In the records that follow, the lines from the one containing "This screenshot has width=757, height=691." to the one containing "Open the Key", inclusive, are to be given again exactly.

:: RECORDS ::

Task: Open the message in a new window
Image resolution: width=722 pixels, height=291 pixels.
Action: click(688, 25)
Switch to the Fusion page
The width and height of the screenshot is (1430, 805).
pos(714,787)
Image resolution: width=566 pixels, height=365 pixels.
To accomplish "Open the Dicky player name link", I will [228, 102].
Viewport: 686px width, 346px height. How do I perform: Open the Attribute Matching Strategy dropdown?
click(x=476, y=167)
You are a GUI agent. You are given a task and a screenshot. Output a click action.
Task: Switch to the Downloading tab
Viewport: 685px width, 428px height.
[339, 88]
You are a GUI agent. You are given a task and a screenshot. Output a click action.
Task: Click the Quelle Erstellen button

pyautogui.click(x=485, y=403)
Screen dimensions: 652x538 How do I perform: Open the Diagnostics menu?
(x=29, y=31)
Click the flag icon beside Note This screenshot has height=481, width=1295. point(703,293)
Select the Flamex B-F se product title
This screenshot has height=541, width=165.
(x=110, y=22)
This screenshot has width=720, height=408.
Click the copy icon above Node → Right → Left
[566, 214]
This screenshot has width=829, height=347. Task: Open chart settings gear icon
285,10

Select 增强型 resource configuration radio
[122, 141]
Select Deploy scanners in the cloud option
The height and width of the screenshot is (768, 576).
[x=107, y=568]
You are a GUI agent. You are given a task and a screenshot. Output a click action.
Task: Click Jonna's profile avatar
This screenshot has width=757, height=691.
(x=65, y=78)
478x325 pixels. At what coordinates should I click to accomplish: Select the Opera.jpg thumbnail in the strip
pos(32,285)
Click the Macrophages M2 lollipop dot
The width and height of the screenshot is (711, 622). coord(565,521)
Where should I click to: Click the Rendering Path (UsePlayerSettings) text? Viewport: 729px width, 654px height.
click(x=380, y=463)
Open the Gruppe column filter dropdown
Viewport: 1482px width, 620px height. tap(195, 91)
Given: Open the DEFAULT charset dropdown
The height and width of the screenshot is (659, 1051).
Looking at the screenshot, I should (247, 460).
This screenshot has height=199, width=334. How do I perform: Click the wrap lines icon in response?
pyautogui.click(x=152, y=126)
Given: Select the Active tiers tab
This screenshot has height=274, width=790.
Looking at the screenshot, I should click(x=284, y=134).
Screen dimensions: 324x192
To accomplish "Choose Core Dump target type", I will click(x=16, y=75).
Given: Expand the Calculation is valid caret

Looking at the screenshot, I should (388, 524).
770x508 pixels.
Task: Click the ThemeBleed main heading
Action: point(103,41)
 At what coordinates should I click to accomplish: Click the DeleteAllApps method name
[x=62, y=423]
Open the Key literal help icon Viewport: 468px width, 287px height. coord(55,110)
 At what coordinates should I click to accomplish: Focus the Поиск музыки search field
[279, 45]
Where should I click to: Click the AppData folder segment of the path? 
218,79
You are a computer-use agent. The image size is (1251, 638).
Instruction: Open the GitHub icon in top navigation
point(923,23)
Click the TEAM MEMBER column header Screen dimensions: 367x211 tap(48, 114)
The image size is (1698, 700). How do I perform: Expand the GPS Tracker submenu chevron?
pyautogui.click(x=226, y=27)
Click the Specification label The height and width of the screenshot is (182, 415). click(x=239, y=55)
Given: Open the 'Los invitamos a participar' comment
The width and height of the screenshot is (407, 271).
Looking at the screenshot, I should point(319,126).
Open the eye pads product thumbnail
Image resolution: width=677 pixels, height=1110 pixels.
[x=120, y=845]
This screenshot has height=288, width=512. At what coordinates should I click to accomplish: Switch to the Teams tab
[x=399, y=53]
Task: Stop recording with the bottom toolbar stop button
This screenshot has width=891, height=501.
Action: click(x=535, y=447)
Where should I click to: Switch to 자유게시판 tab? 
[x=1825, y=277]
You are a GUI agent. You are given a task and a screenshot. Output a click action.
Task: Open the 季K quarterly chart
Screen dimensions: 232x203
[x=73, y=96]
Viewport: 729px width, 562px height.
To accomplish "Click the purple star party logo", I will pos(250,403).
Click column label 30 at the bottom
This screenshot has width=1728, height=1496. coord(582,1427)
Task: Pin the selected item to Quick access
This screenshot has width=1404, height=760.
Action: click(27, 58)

:::

TASK RESPONSE:
This screenshot has width=757, height=691.
(x=65, y=78)
478x325 pixels. At what coordinates should I click to accomplish: Select the Opera.jpg thumbnail in the strip
pos(32,285)
Click the Macrophages M2 lollipop dot
The width and height of the screenshot is (711, 622). coord(565,521)
Where should I click to: Click the Rendering Path (UsePlayerSettings) text? Viewport: 729px width, 654px height.
click(x=380, y=463)
Open the Gruppe column filter dropdown
Viewport: 1482px width, 620px height. tap(195, 91)
Given: Open the DEFAULT charset dropdown
The height and width of the screenshot is (659, 1051).
Looking at the screenshot, I should (247, 460).
This screenshot has height=199, width=334. How do I perform: Click the wrap lines icon in response?
pyautogui.click(x=152, y=126)
Given: Select the Active tiers tab
This screenshot has height=274, width=790.
Looking at the screenshot, I should click(x=284, y=134).
Screen dimensions: 324x192
To accomplish "Choose Core Dump target type", I will click(x=16, y=75).
Given: Expand the Calculation is valid caret

Looking at the screenshot, I should (388, 524).
770x508 pixels.
Task: Click the ThemeBleed main heading
Action: point(103,41)
 At what coordinates should I click to accomplish: Click the DeleteAllApps method name
[x=62, y=423]
Open the Key literal help icon Viewport: 468px width, 287px height. coord(55,110)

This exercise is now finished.